Velvet Operating System for Private Markets
Alex Johnson, co-founder & CEO of Velvet, on vertical AI for venture capital
The real prize is not an exchange first, it is the daily operating system that captures private market data before a trade ever happens. In public markets, Bloomberg is where participants research names, message counterparties, and watch prices, while NASDAQ and NYSE are where orders clear. In private markets those functions are still split across decks, email, CRMs, cap tables, brokers, and tender software. Velvet is pointing at a product that starts as workflow and data infrastructure, then earns the right to become a marketplace.
-
Private secondaries still behave more like a broker market than an exchange.
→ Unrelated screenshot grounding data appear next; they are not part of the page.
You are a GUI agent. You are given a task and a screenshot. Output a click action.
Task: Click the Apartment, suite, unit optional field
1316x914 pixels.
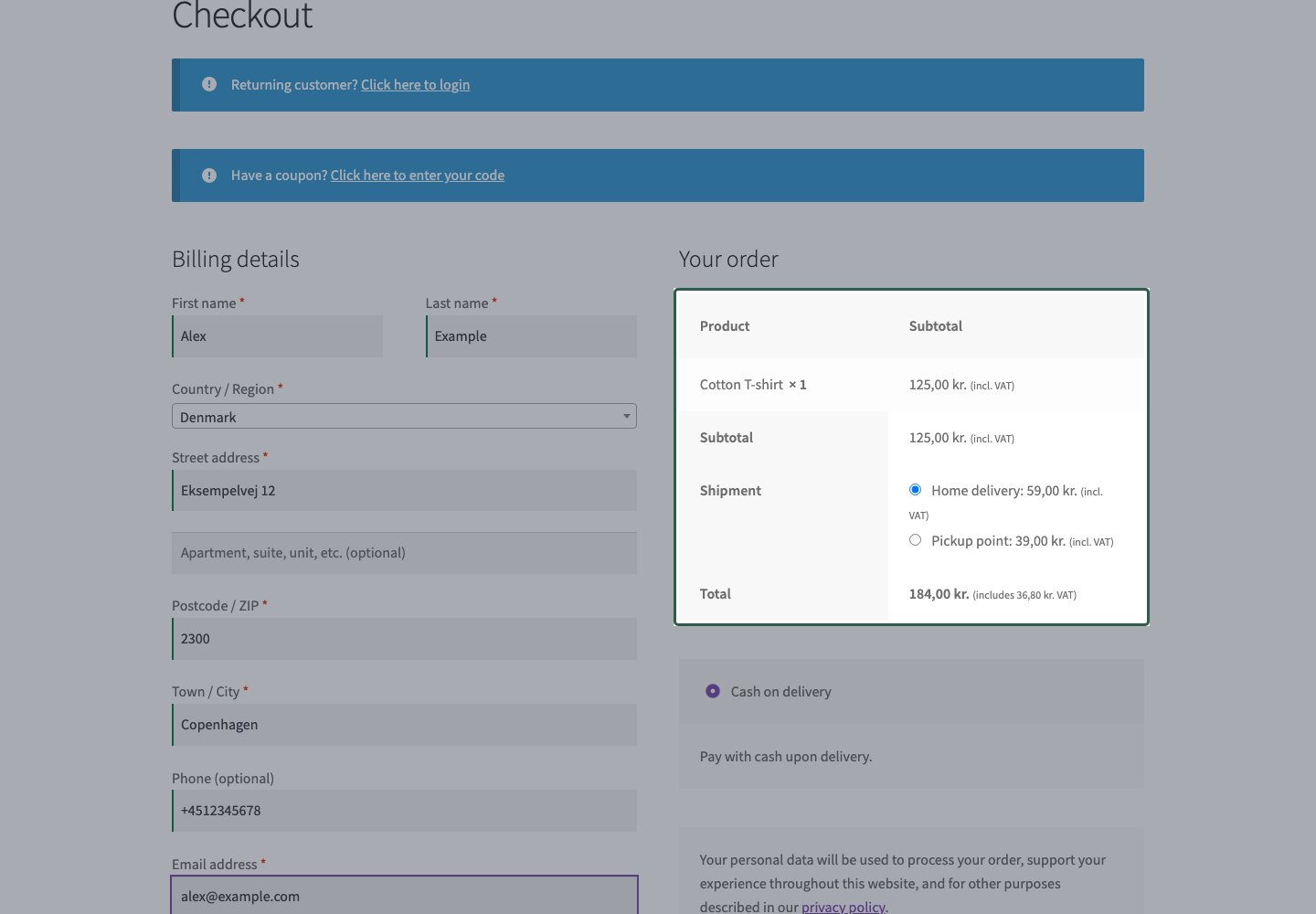click(x=404, y=553)
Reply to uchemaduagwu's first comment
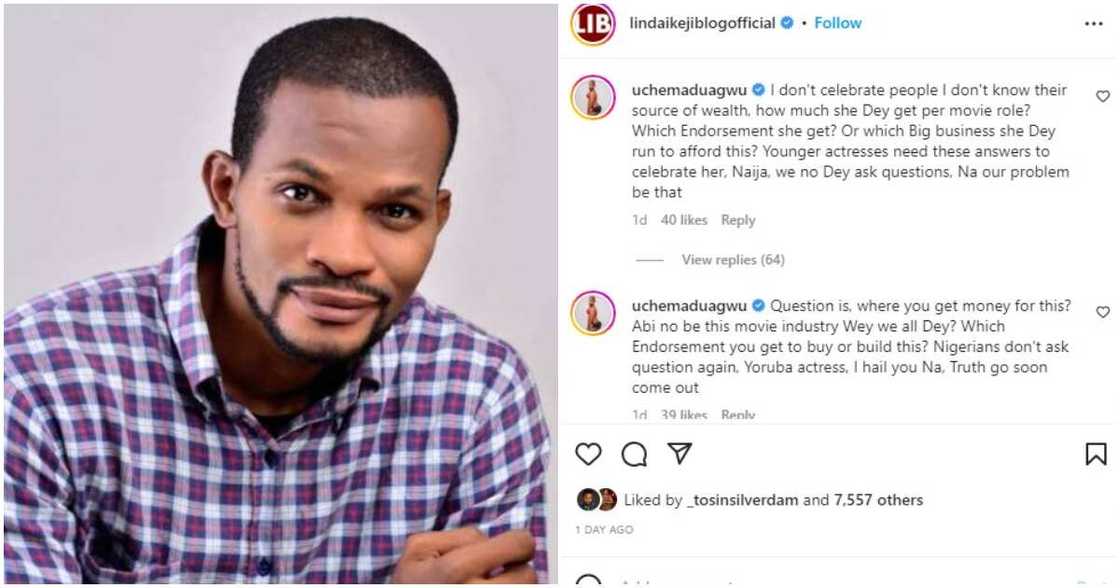This screenshot has width=1120, height=588. coord(739,220)
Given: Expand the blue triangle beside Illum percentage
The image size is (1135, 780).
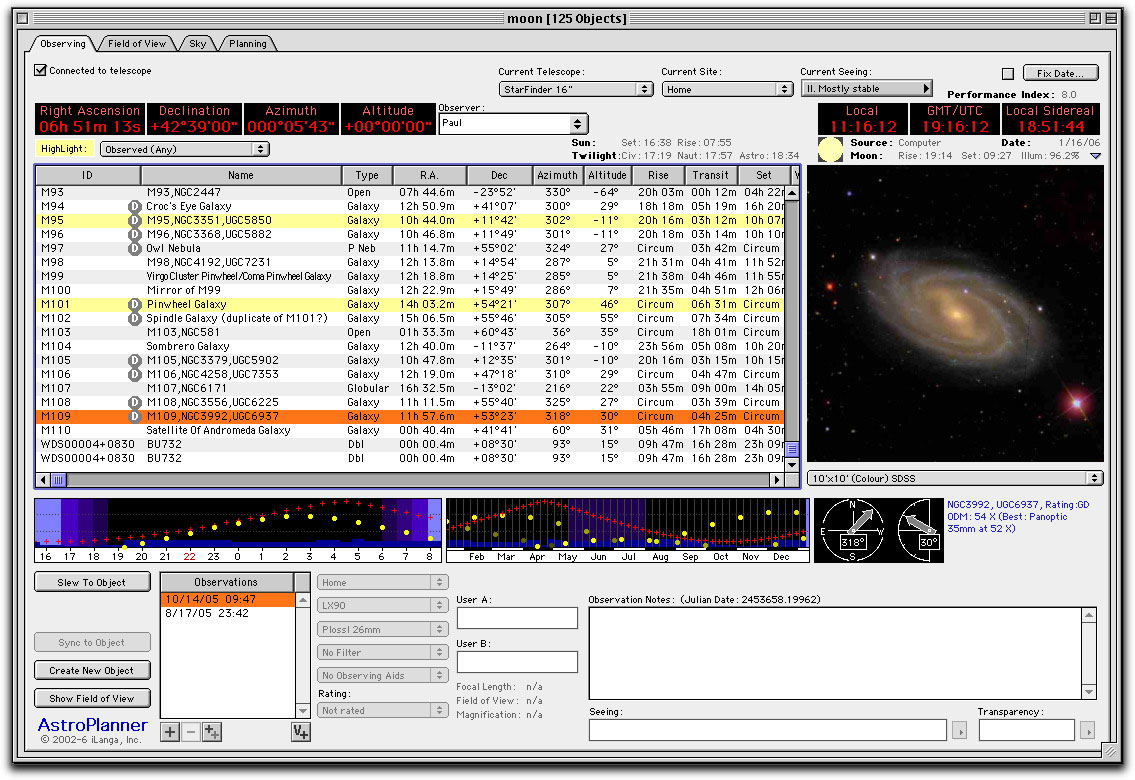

Most deals are sourced through emails, calls, and bilateral matching, with software helping around the edges. That is why Alex frames liquidity discovery as the first unsolved problem, with price discovery only coming after enough buyers, sellers, and data are in one place.
-
Carta is the clearest recent example of why the middle layer matters. Its cap table system gave it the ledger and transfer rails, but its marketplace push ran into a trust problem because companies did not want their system of record also acting like a broker. That showed that owning the data alone is not enough, the workflow has to feel aligned with users before liquidity can scale.
-
The closest public market analogy is a stack, not a single product. Carta looks like the ledger and transfer agent, broker networks and platforms like Forge, Hiive, Zanbato, and Augment handle matching, and Bloomberg-like tools sit on top with chat, research, and pricing context. Velvet is trying to start higher in the stack, at the place investors already spend time making decisions.
Over time, the winners in private market liquidity will be the products that become indispensable before a transaction, not just during one. If a platform becomes the place where GPs, LPs, and brokers evaluate deals, organize documents, and map counterparties every day, it can gradually turn fragmented private trading into something that feels much closer to a market.